Autor: Eugênio Miguel Mancini Scheleder*
O mundo está mudando e a velocidade das mudanças é cada vez maior. O motor dessa transformação é a inovação tecnológica e o setor de energia não será exceção. No caso da indústria do petróleo, as transformações ocorrerão no contexto da mudança climática, das exigências ambientais e da concorrência com outras fontes de energia. Prevê-se que, salvo eventos geopolíticos relevantes, o mercado mundial será regulado, no curto e no médio prazos, pela disputa de “market-share” entre a OPEP e os produtores não convencionais de petróleo, o que poderia manter preços mais baixos para o produto por um período de tempo mais longo. As pressões ambientais, a competição com a eletricidade gerada por outras fontes, a introdução dos veículos elétricos no mercado e os ganhos de eficiência energética reduzirão a demanda no futuro mais distante. Um artigo publicado por Bloomberg, em 31/05/2017, estima que a redução de demanda decorrente da combinação de todos esses fatores poderá atingir 20 MM de bpd até 2040.
As grandes companhias petrolíferas estão, hoje, mais conscientes das mudanças que virão e buscam novos modelos de negócios para integrar e diversificar suas atividades. Algumas das maiores petroleiras do mundo, como Shell, Saudi Aramco, Repsol, Eni e Equinor, já anunciaram investimentos em energias renováveis e em tecnologias voltadas para a captura de carbono e para a eficiência energética. A Exxon Mobil e a Shell também têm portfólios de investimentos que utilizam células de combustível para capturar as emissões das usinas. Já a Total decidiu investir na integração vertical de suas atividades, do poço ao posto, visando adicionar maior valor aos seus produtos. Produtos petroquímicos e fertilizantes terão uma demanda crescente nas próximas décadas e constituirão um mercado pronto para parte do petróleo que será deslocado de outros setores. São opções importantes para os produtores com maiores custos de exploração e produção, a exemplo daqueles que exploram o xisto e as jazidas em águas profundas e ultraprofundas.

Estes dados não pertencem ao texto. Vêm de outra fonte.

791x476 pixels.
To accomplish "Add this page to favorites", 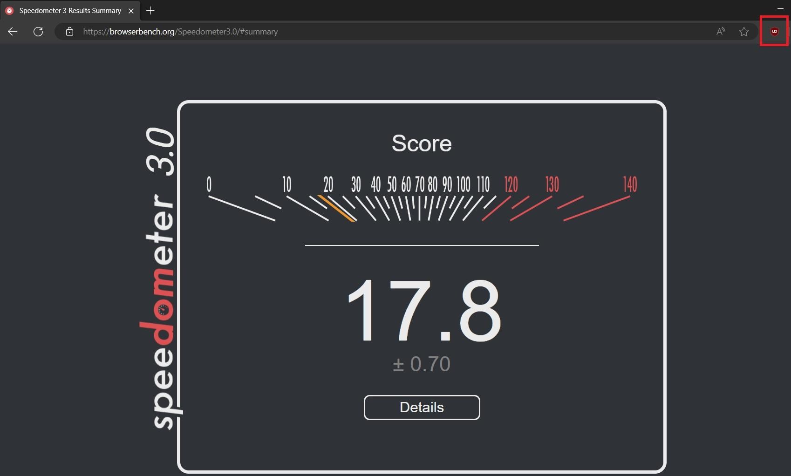I will pos(744,32).
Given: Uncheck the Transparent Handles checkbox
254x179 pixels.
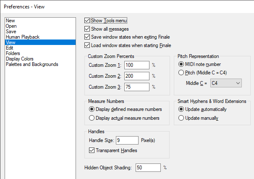Looking at the screenshot, I should pyautogui.click(x=92, y=150).
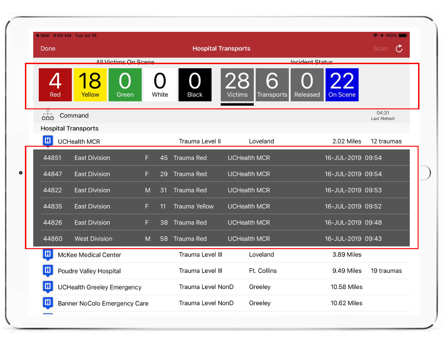Tap the refresh icon in header

[399, 48]
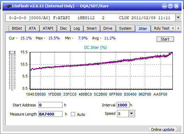
Task: Go to the Rdy Test tab
Action: (161, 28)
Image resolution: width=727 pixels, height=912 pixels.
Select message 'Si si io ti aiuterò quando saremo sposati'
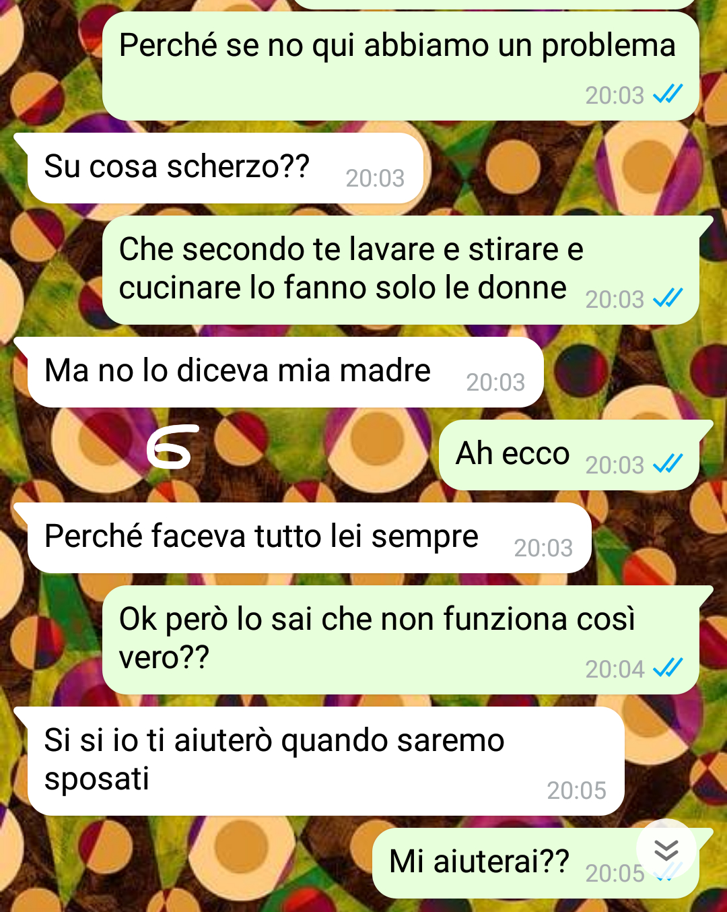pos(326,761)
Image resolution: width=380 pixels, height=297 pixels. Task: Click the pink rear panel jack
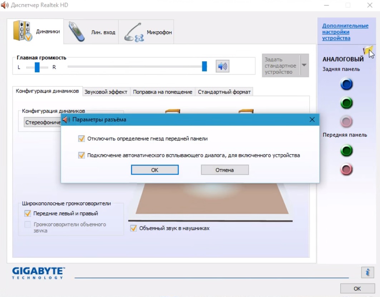tap(346, 122)
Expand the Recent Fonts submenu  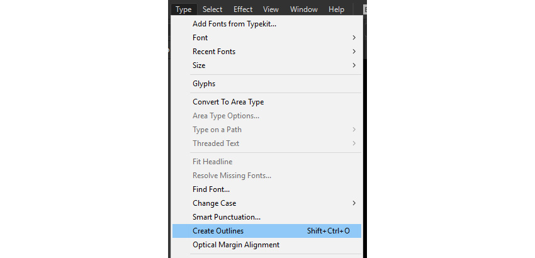(x=214, y=52)
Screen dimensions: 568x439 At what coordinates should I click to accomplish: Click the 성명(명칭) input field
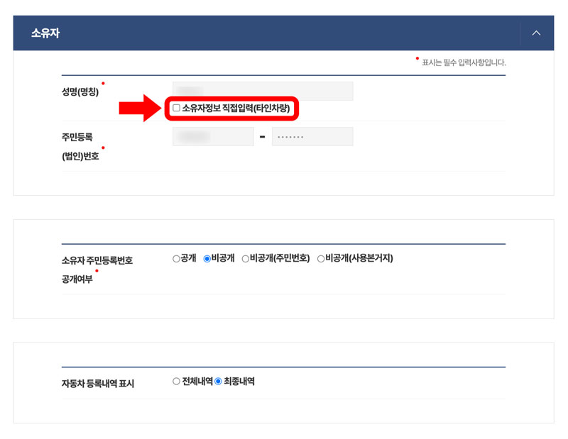[x=263, y=91]
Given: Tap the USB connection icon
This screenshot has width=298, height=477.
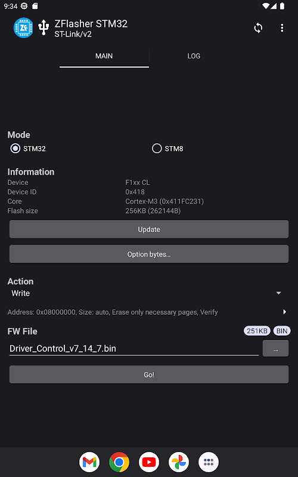Looking at the screenshot, I should [44, 27].
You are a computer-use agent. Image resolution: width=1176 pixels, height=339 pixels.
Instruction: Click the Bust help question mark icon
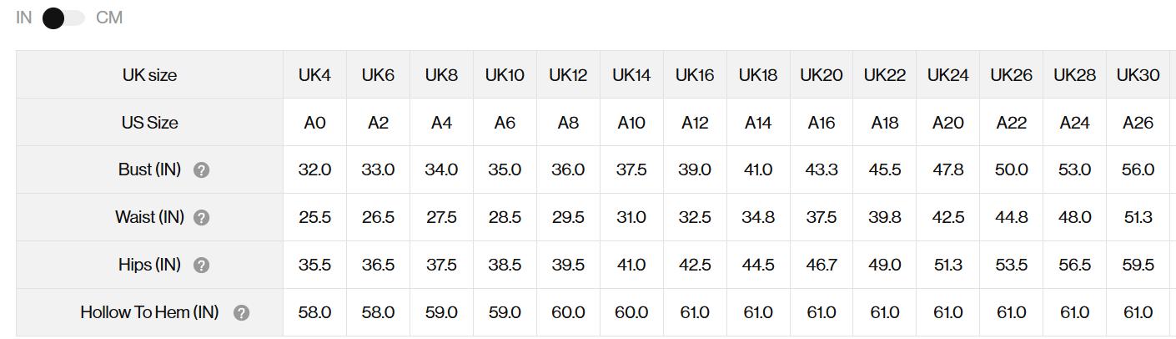tap(201, 170)
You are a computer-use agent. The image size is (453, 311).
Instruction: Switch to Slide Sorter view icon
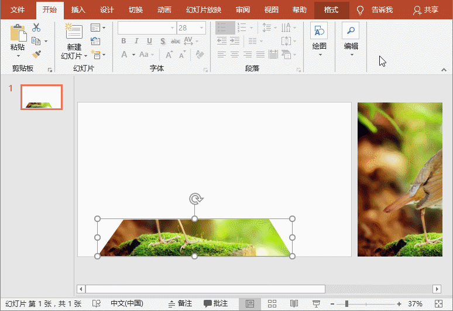272,303
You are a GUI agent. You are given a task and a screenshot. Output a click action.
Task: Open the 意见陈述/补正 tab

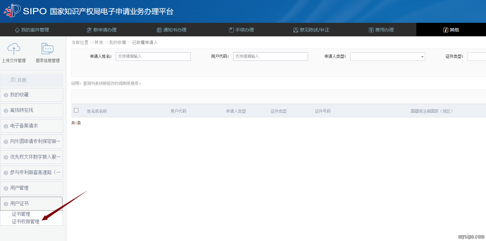coord(311,30)
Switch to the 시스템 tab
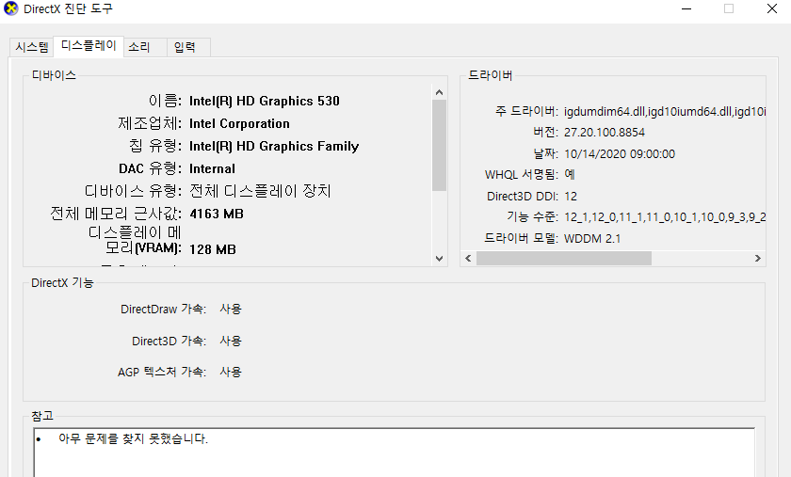 coord(31,47)
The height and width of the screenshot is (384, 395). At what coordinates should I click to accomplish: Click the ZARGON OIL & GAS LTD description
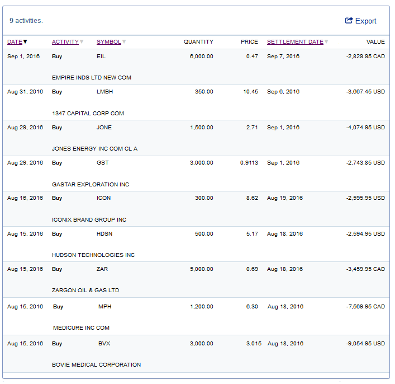[85, 291]
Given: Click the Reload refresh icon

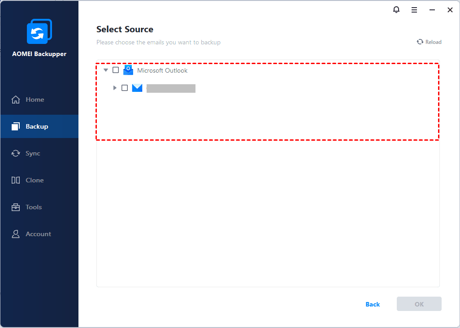Looking at the screenshot, I should coord(420,42).
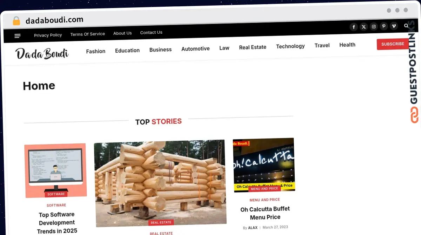Open the Technology category
This screenshot has height=235, width=421.
[290, 46]
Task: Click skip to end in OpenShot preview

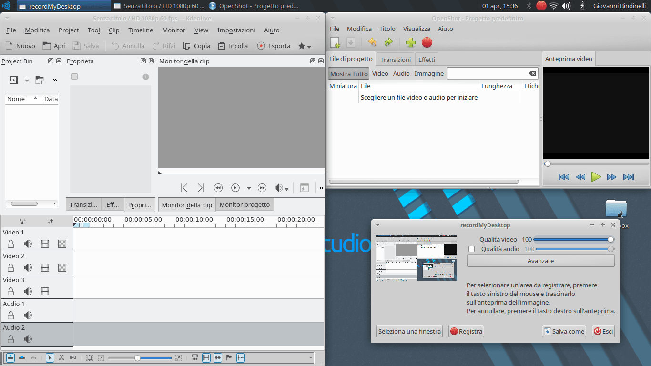Action: tap(629, 177)
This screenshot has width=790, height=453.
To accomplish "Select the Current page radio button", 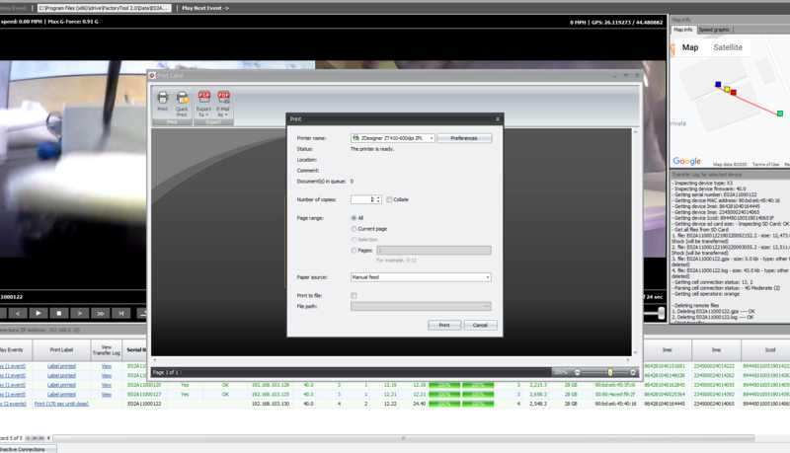I will [x=354, y=229].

Este é o futuro no qual a Petrobras estará inserida. É sabido que a empresa colocou ativos à venda, para equacionar o seu endividamento. Que ativos alienar é um tema estratégico e, seguindo o exemplo das congêneres, a seleção deveria ser feita com o cuidado de (i) manter a integração vertical, do poço ao posto, para valorizar os produtos e garantir o acesso ao mercado, (ii) preservar as atividades que permitem adicionar valor ao petróleo e (iii) defender a participação da Petrobras no mercado brasileiro de combustíveis.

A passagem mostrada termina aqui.